By Sean Kennedy. Mr. Kennedy is a visiting fellow at the Maryland Public Institute and author of the recent study “Baltimore’s Preventable Murders: The Role of Prior Convictions and Sentencing in Future Homicides.” Excerpts:
"Using a database of homicide defendants provided by the transparency nonprofit Baltimore Witness, I analyzed the criminal histories of 110 suspects charged with homicide in Baltimore between January 2019 and July 2020. My analysis indicates that the majority of the city’s murders didn’t have to happen.
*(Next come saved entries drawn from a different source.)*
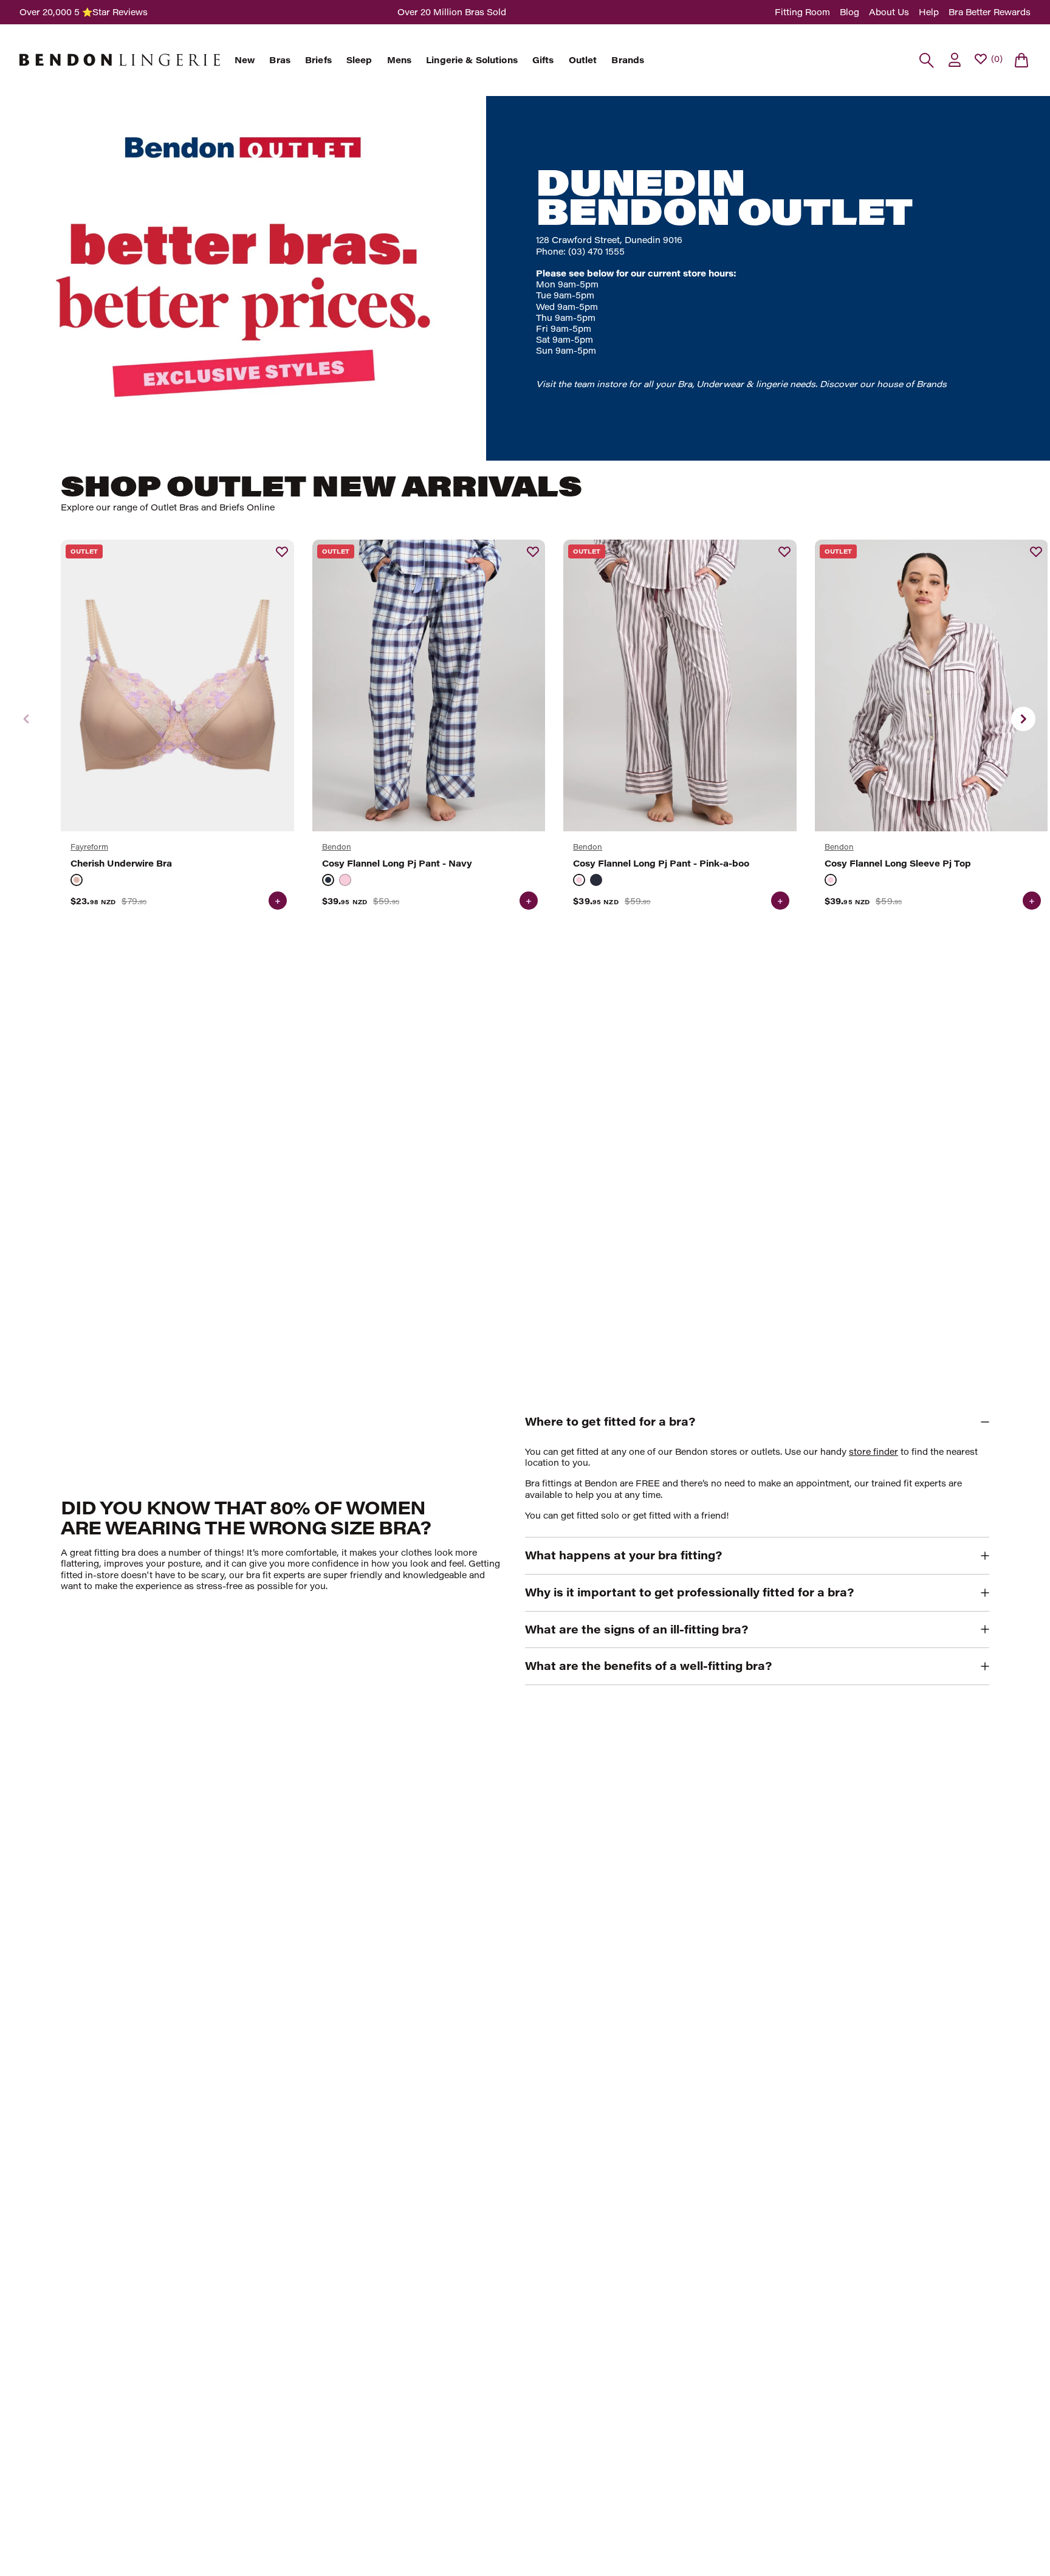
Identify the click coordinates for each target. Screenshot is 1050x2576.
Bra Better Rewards (990, 12)
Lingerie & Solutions (472, 60)
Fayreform (89, 846)
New (245, 60)
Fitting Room (802, 12)
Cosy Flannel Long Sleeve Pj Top (898, 863)
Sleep (359, 60)
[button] (1023, 719)
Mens (399, 60)
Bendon (336, 846)
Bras (279, 60)
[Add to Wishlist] (282, 552)
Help (929, 12)
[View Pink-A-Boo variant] (345, 880)
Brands (627, 60)
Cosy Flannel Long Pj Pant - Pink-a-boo (661, 863)
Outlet (583, 60)
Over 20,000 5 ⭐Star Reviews (83, 12)
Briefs (318, 60)
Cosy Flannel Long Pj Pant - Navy (397, 863)
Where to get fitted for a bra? (610, 1421)
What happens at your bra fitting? (623, 1555)
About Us (889, 12)
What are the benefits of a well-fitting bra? (648, 1665)
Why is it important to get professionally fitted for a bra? (689, 1592)
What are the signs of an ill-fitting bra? (636, 1629)
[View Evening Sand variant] (76, 880)
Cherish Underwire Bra (121, 863)
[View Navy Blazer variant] (328, 880)
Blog (849, 12)
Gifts (543, 60)
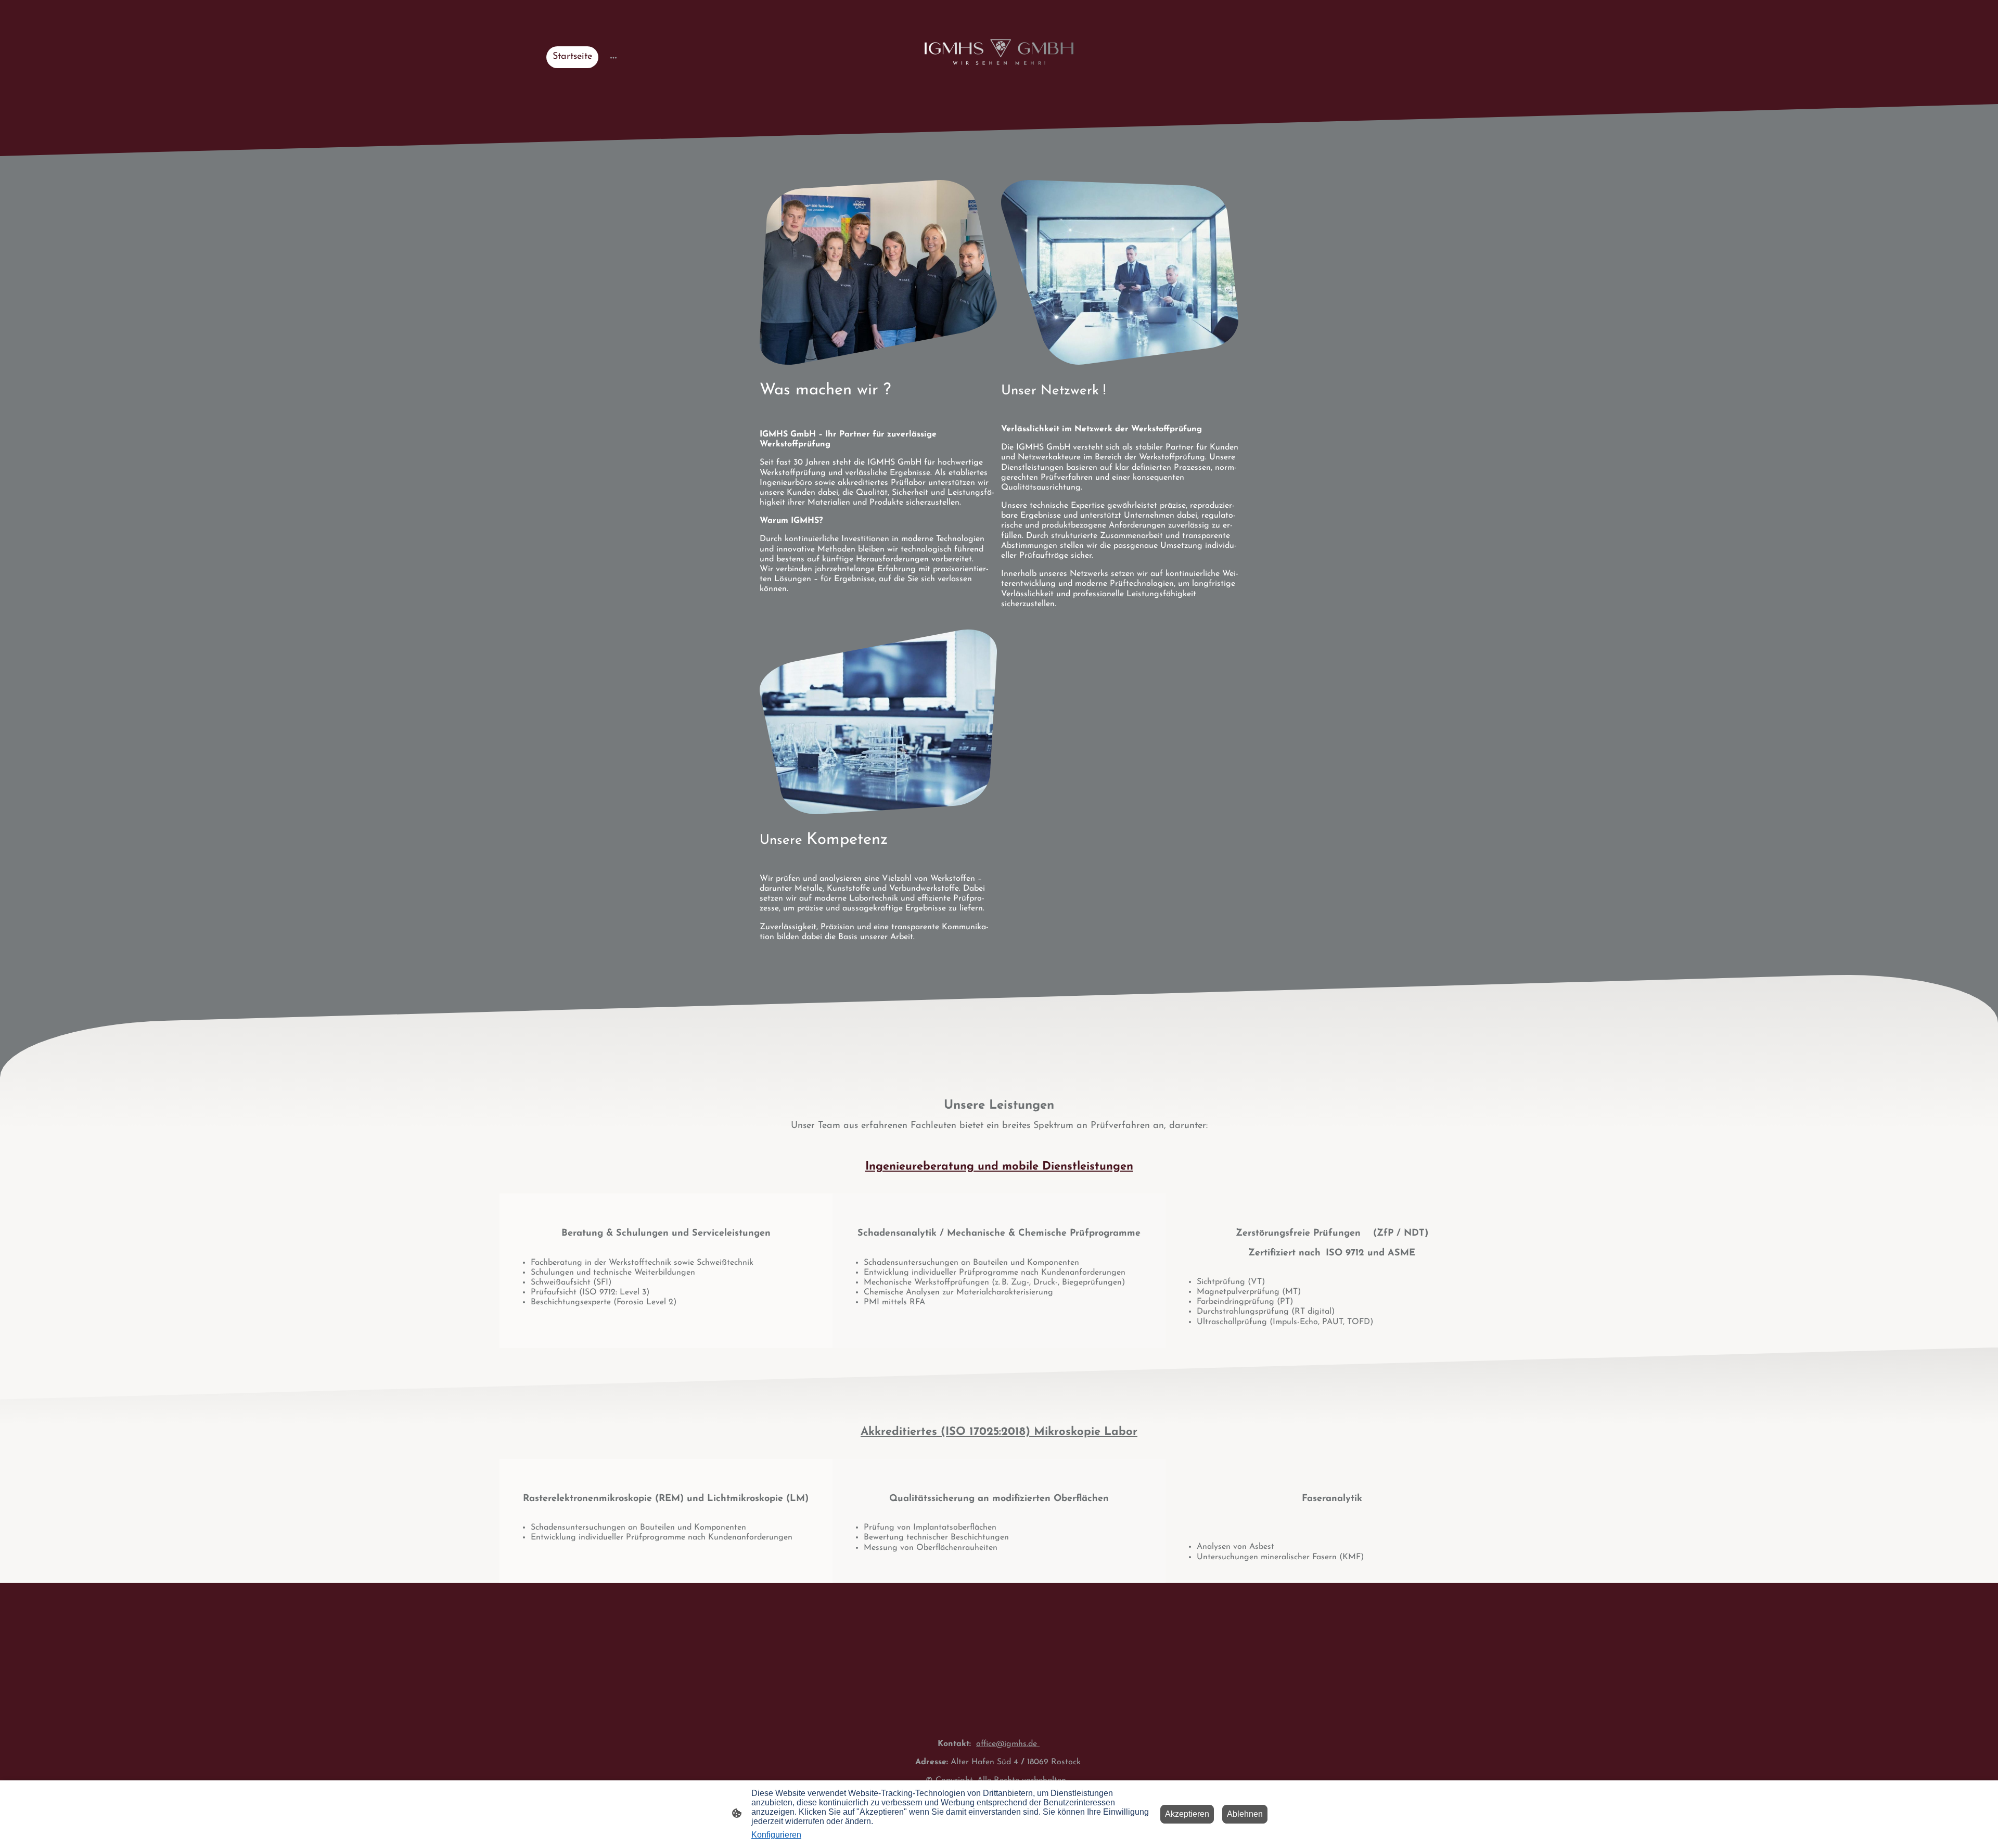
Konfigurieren (776, 1834)
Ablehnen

Ninety of the defendants whose histories I examined had previously been convicted of an offense carrying a sentence of three or more years in prison. Most didn’t serve anywhere near that time. They were back on the street when the homicides they are charged with were committed, but they should have been behind bars.
More than half (77) of the 110 homicide defendants whose cases I examined were previously convicted of serious crimes under Ms. Mosby. At least 61 of those 77 were convicted of an offense whose eligible jail term, if served in full, would have made it impossible for them to commit their alleged homicides.
Ms. Mosby, who decries mass incarceration and decriminalized a slew of quality-of-life crimes by fiat in 2020, makes frequent use of a loophole in state sentencing rules to keep criminals out of prison. Under a “binding plea agreement,” Maryland prosecutors can deem a sentence “compliant” if it falls short of the guidelines range, or even the statutory mandatory minimum term. All that needs to happen is for the prosecutor and defense counsel to agree to the plea before taking it to the judge.
At that point, the judge retains veto power only. If the judge accepts the defendant’s guilty plea, the agreed-on sentence can’t be altered. By dropping charges that carry hefty prison sentences, prosecutors like Ms. Mosby can cut offenders loose without running afoul of the rules at all."